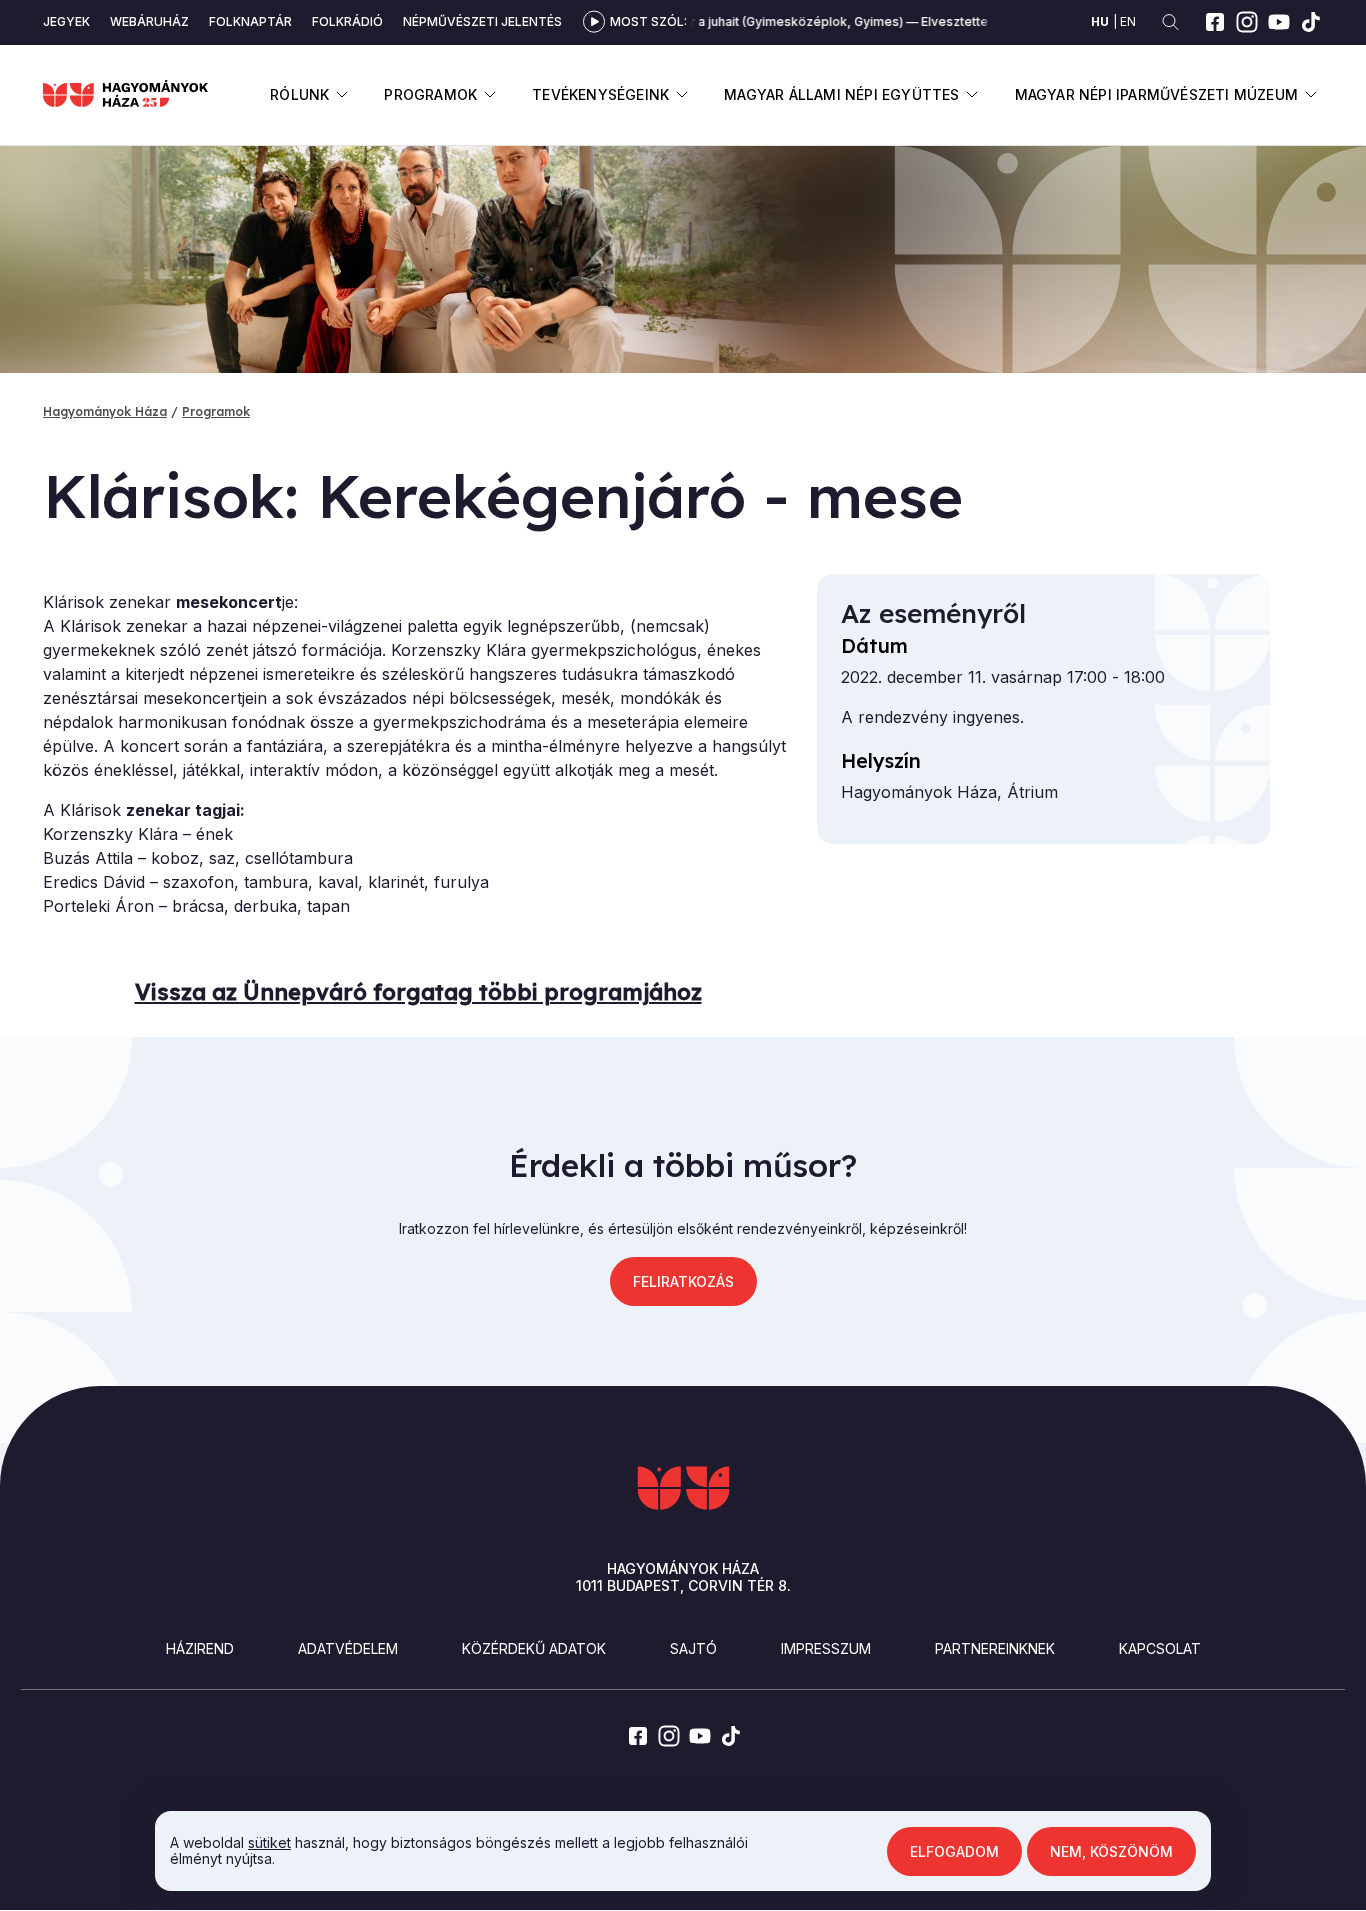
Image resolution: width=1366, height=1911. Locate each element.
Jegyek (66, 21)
* * *
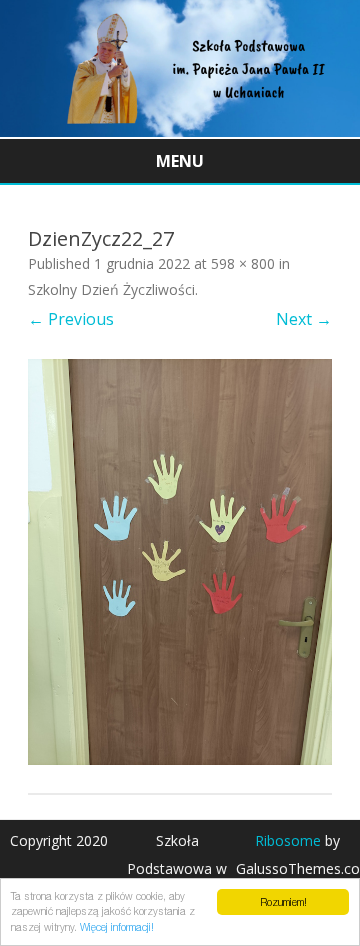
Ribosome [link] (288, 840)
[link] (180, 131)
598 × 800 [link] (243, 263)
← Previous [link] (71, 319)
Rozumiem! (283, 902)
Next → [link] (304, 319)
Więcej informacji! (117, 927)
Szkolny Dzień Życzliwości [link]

THE TASK:
Beginning at the line with "Więcej informacji! (117, 927)" and ending at the line with "Szkolny Dzień Życzliwości [link]", reproduce each line of the data above exactly, and add no other lines.

COMPLETED EXERCISE:
Więcej informacji! (117, 927)
Szkolny Dzień Życzliwości [link]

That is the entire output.